Dayan Viciedo and the zone

My buddy John Gibson interviewed Dayan Viciedo of the Chunichi Dragons last week, which you can hear on the Japan Baseball Weekly Podcast.

In the interview, Viciedo, last year’s CL batting champion, said the difference between this season and last has been more balls out of the zone, demanding better plate discipline from him.

According to Delta Graphs, Viciedo has, so far this season, seen a slightly higher percentage of pitches in the zone than he did last season. He’s swinging at fewer of them, and swinging at a few more outside the zone.

His percentage of pitches in the zone this season so far is 41.9 percent, up from 40.6 last year, which was then a career high for him in Japan. This year, he’s swung at 32.6 percent of the pitches out of the zone, and 68.1% in the zone. Last year, those figures were 30.2% and 73.5%, respectively.

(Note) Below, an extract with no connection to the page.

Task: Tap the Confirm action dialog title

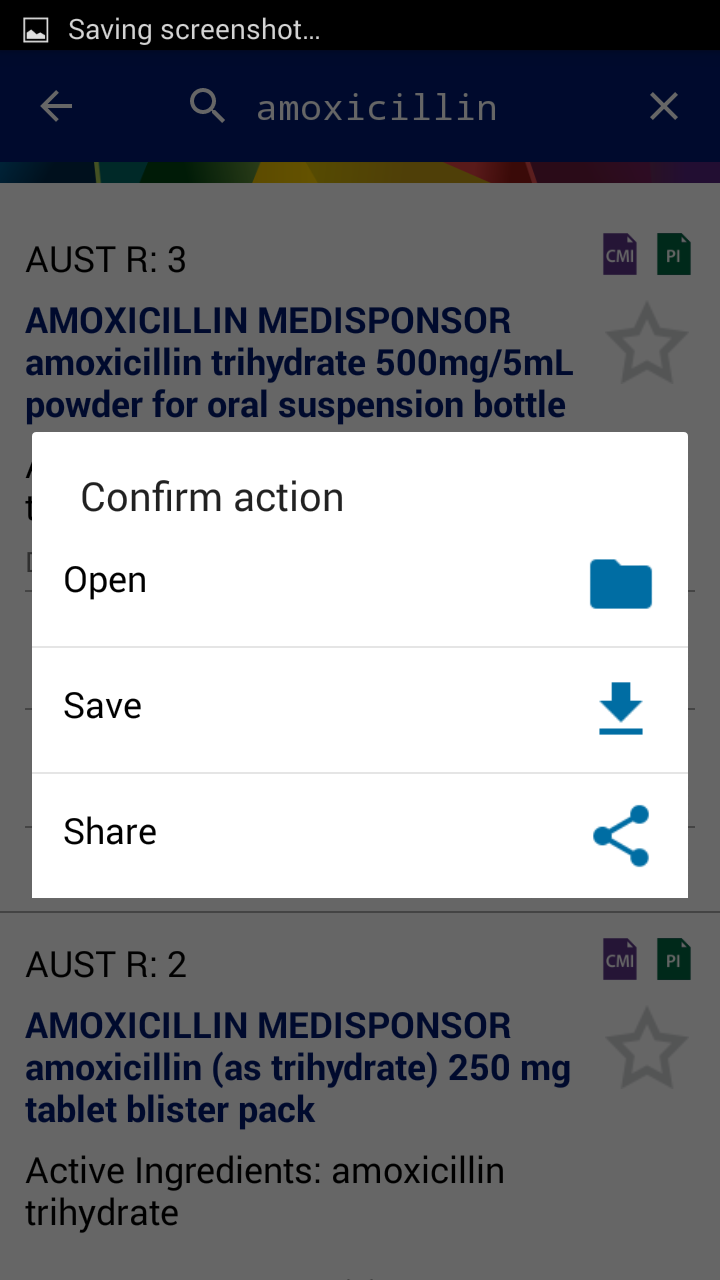Action: click(x=212, y=498)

The real difference has been what happens when he puts the ball in play. We don’t have exit velocities and Delta Graphs categories the speed of balls of the bat as soft, medium and hard. But those percentages have barely moved this season for Viciedo.

The difference seems to simply that he’s being hurt by more balls in play being turned into outs than he did last season. Last season, his BABIP was .354, this year it’s .335.

I’m guessing that that is partly luck and — because his percent of home runs per fly ball is way down so far this year (to 13 percent after being over 16.8 percent in each of his first three seasons. This could easily be a function of the colder early season weather.

There’s no reason to think that those things he does in the batters box to hit pitches are any less effective than they were a year ago.